Si certains périssent à cause de la chaleur ou de chutes lors du trajet, c’est bien souvent d’une crise cardiaque causée par un niveau élevé de stress dû aux mauvaises conditions de transport que la plupart succomberont.
Outre l’angoisse provoquée par un environnement inconnu, les animaux vont faire face à des difficultés particulières, telles que :
Les volailles (poulets, poules, dindes, oies, canards) sont entassées dans des cages où elles peuvent à peine bouger. Les cages sont empilées les unes sur les autres, réduisant davantage l’accès à l’aération pour les animaux des cages inférieures et centrales, alors exposés à des températures encore plus élevées. Quant à ceux du dessus, ils souffriront davantage de l’exposition aux conditions météorologiques défavorables.
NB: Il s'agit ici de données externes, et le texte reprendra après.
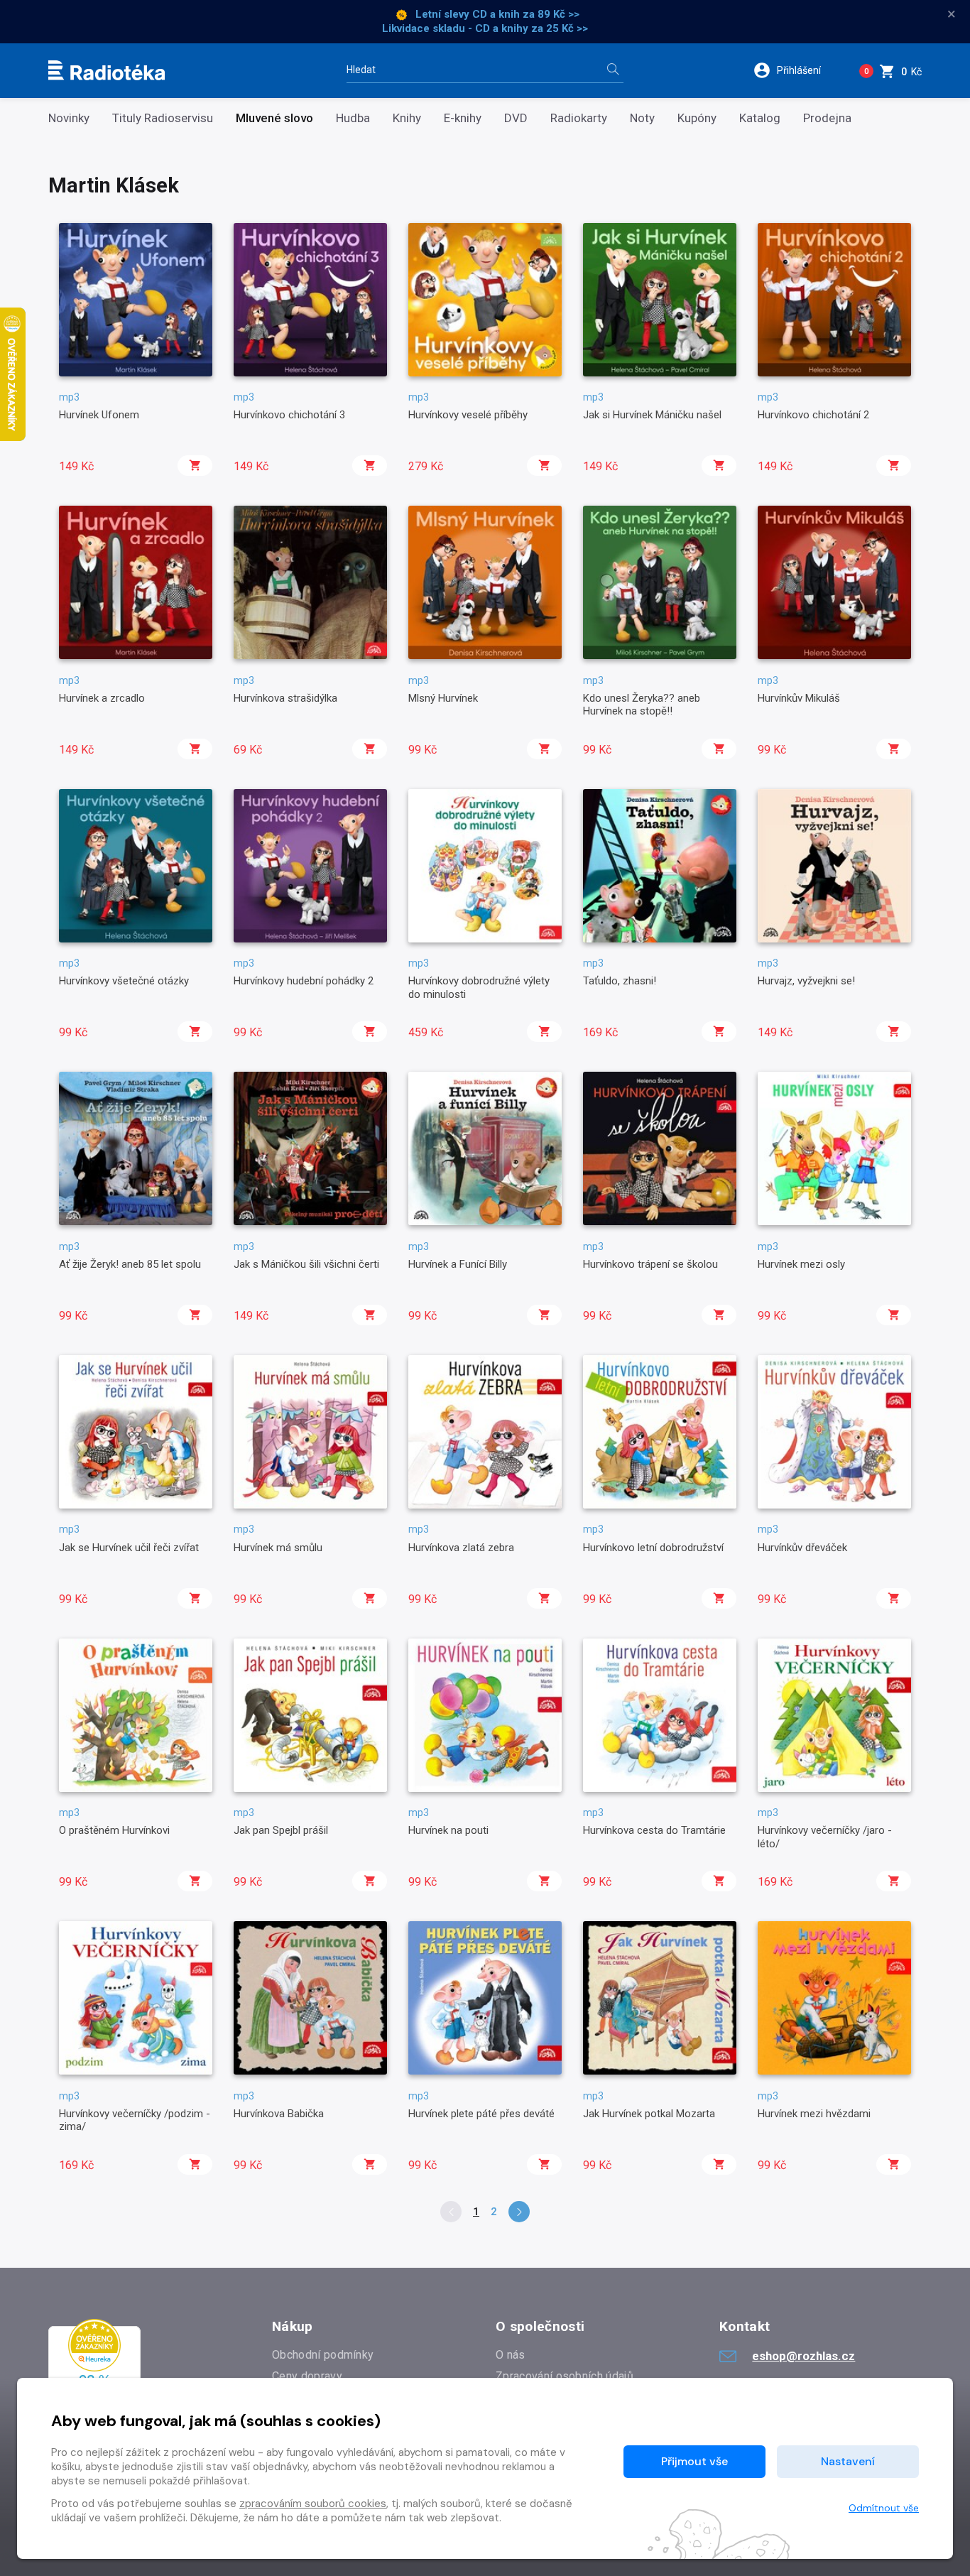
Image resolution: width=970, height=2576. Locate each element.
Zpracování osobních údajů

C’est souvent pendant le transport que les fractures de pattes ou d’ailes sont les plus fréquentes, en particulier lors du chargement et du déchargement. En effet, il est en général exigé aux préposés au chargement d’attraper et de charger dans le camion 1 000 à 1 500 volailles par heure. Les animaux sont alors saisis par les membres et rapidement mis — parfois jetés — dans les cages de transport, ce qui provoque régulièrement des fractures d’os et des hémorragies internes1. Ils devront ensuite supporter le trajet, malgré leurs blessures2. Les extrémités des volailles peuvent être également abîmées si celles-ci se retrouvent coincées dans une position incommode, provoquant lésions et, plus globalement, une certaine gêne.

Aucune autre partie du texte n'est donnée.